--- Information given ---

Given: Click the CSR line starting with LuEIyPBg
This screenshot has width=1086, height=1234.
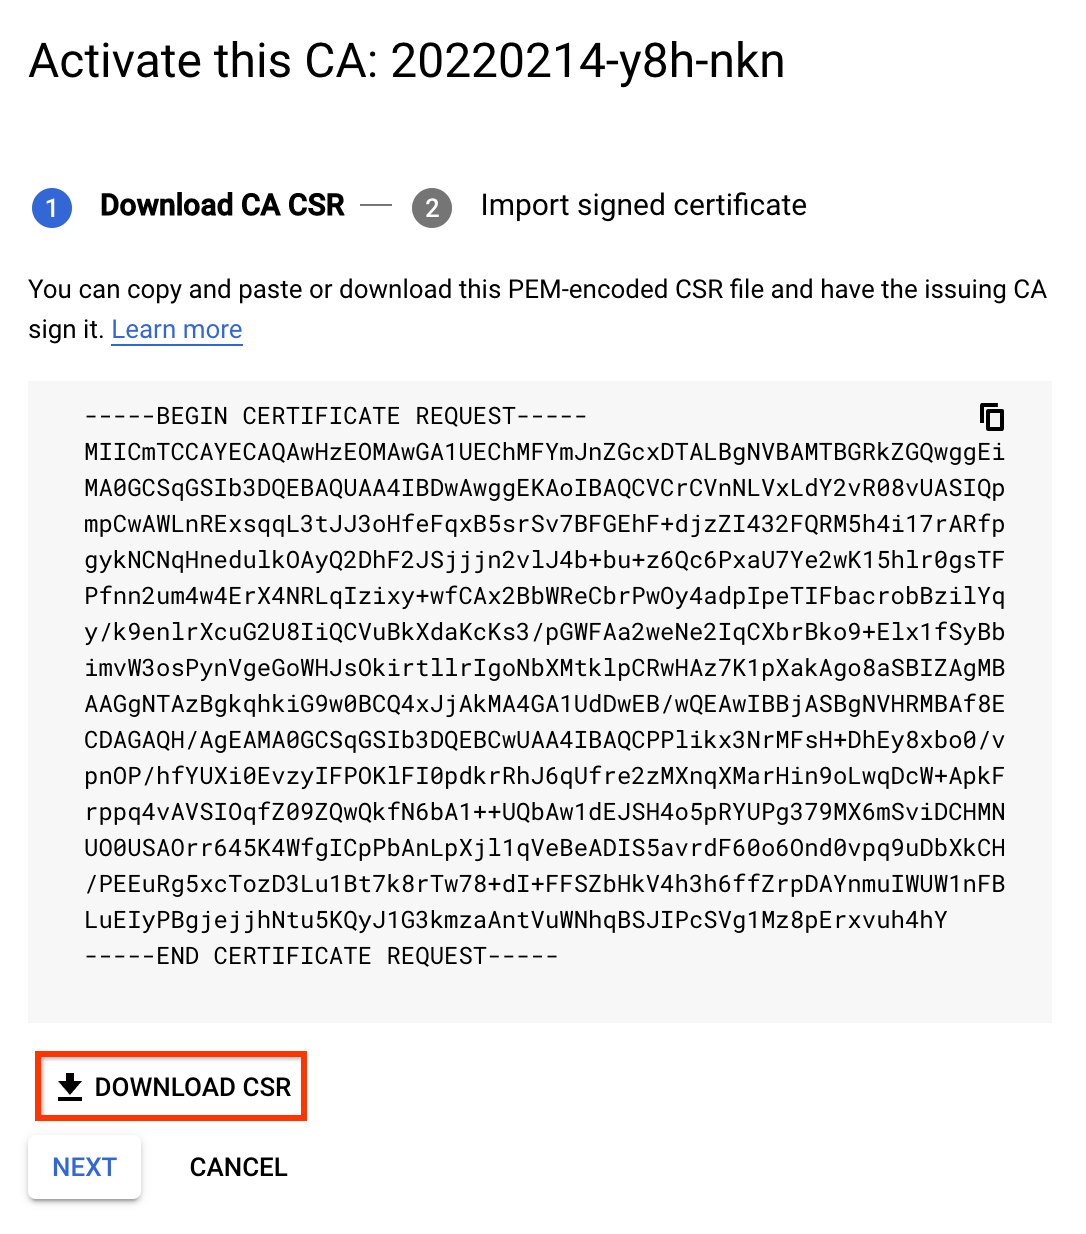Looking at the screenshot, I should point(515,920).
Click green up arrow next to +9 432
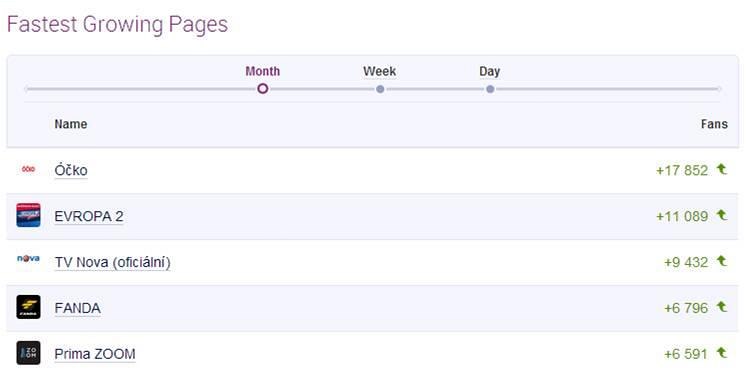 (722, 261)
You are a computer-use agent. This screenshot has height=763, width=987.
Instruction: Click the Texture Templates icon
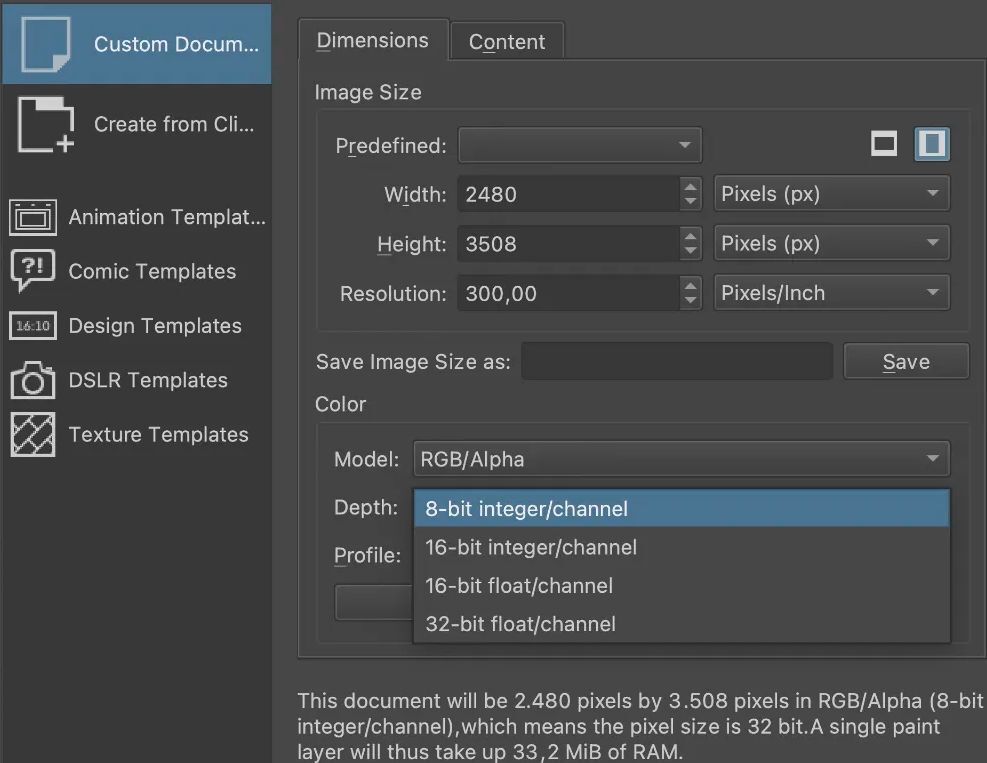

---

Task details: Identify each line in the listing above that contains the string "width" and copy those lines in full. Treat the match as case-sensitive.

Problem solution:
This screenshot has width=1086, height=1234.
You are a computer-use agent. This screenshot has height=763, width=987.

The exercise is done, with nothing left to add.